In making this determination, I have placed significant weight on the specialty clinic and physiotherapy reports that confirm the worker has continued to receive medical attention and treatment for the neck strain accepted in this claim. I specifically refer to the neurology treatment discharge report that confirms the worker has reduced cervical spine ROM findings. While I find the worker does have ongoing entitlement to the neck strain, based on the medical information on file, I am unable to determine if the worker has reached MMR with a permanent neck impairment. In stating this, I refer to the physiotherapist’s September 27, 2021 report that recommended further neck treatment for an additional three (3) to four (4) months. In order to determine if the neck injury resulted in a permanent impairment, I will ask the operating area to obtain updated medical information for the neck condition, and determine if the worker continued to have limitations following the recommended treatment.
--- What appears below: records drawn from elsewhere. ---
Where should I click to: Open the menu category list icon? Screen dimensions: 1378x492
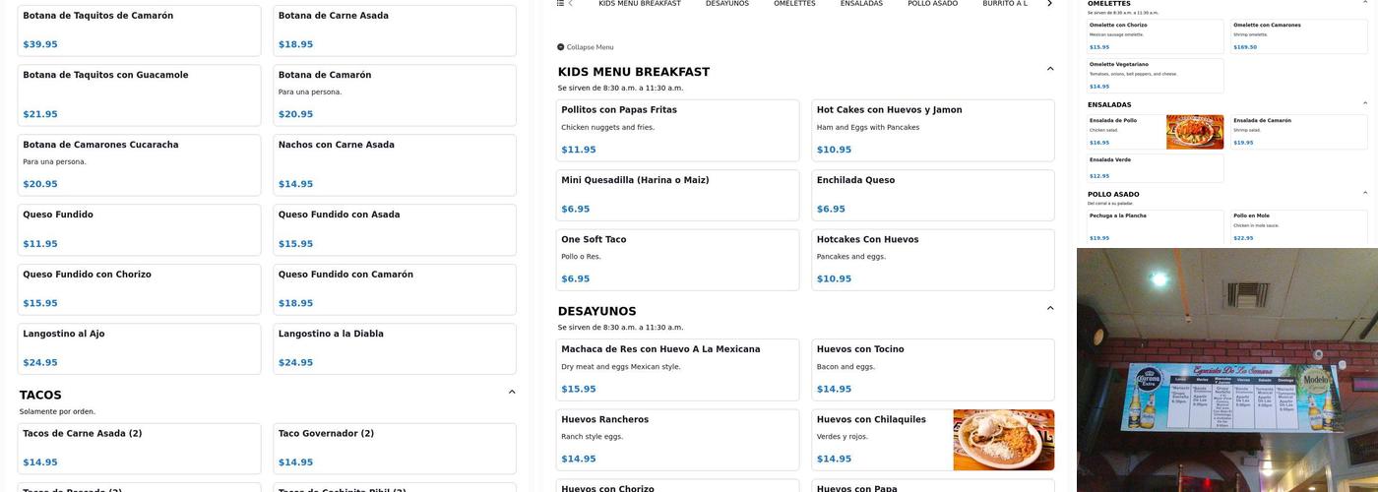coord(561,4)
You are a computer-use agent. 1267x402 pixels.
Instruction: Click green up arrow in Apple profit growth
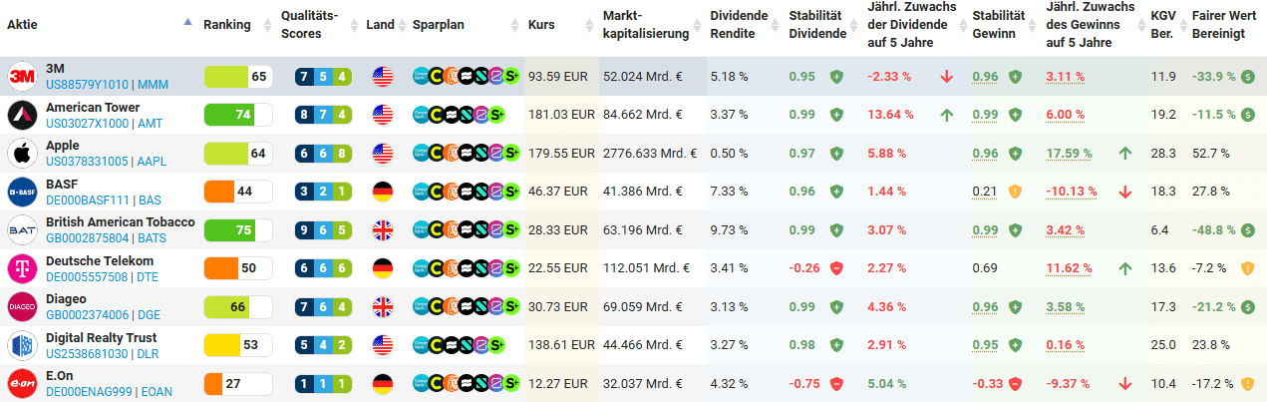[1124, 154]
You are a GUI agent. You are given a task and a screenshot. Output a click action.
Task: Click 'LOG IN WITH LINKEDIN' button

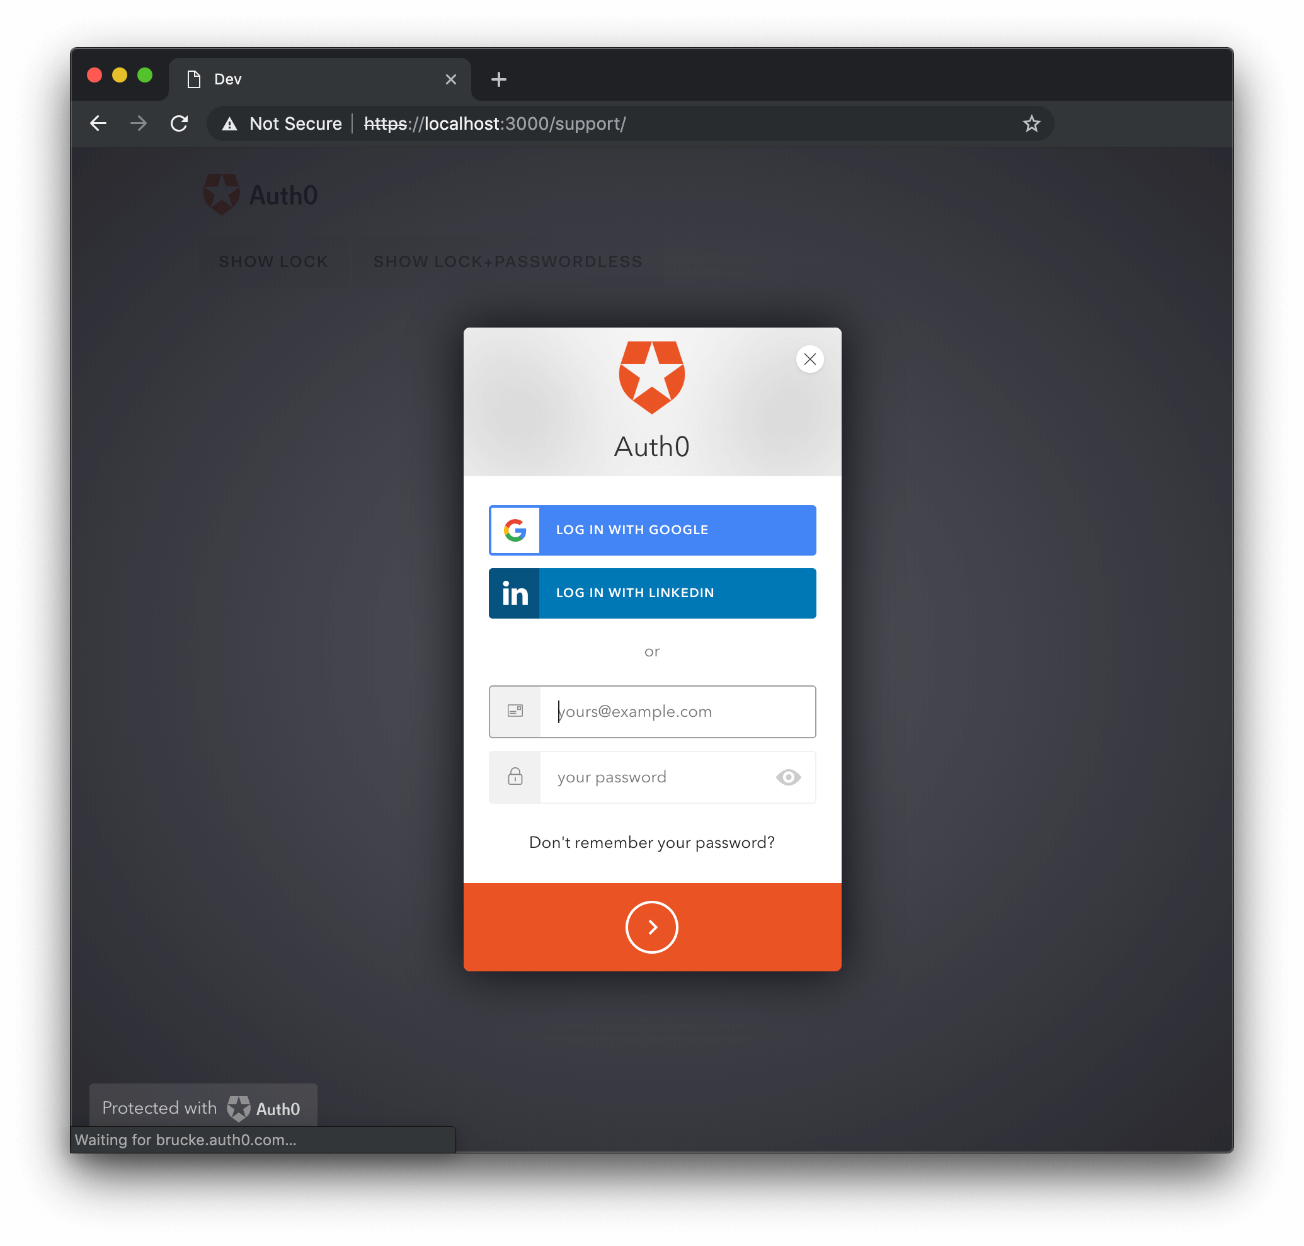(x=652, y=592)
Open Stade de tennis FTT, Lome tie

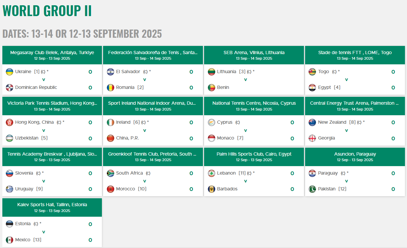(355, 55)
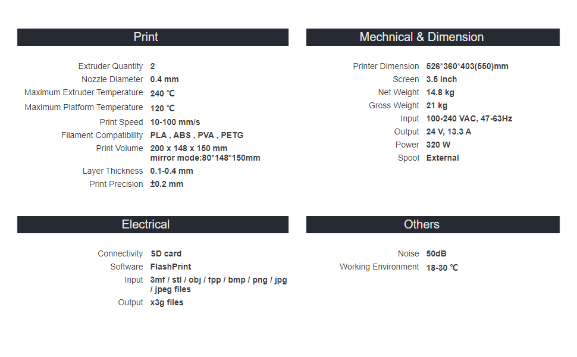The width and height of the screenshot is (577, 357).
Task: Select the 10-100 mm/s print speed value
Action: click(175, 122)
While I note the worker is also claiming ongoing entitlement for the upper back strain, I do not find the medical evidence supports an ongoing upper back injury. Although I note the worker reported upper back pain, I find the medical evidence relates this pain to the neck injury. I also find no ongoing diagnosis for the upper back injury. Therefore, I find the worker does not have ongoing entitlement for the upper back.
CONCLUSION
I find the NEL quantum of five (5) percent for the concussion is confirmed.
I find the worker does not have ongoing entitlement to the upper back strain/sprain.
I find the worker does have ongoing entitlement to the neck strain.
Noting ongoing entitlement has been accepted for the neck strain, I ask the operating area to obtain updated medical information for the neck condition. Once received, I ask the operating area to determine if the neck condition has resulted in a permanent impairment.
The worker’s objection is allowed in part.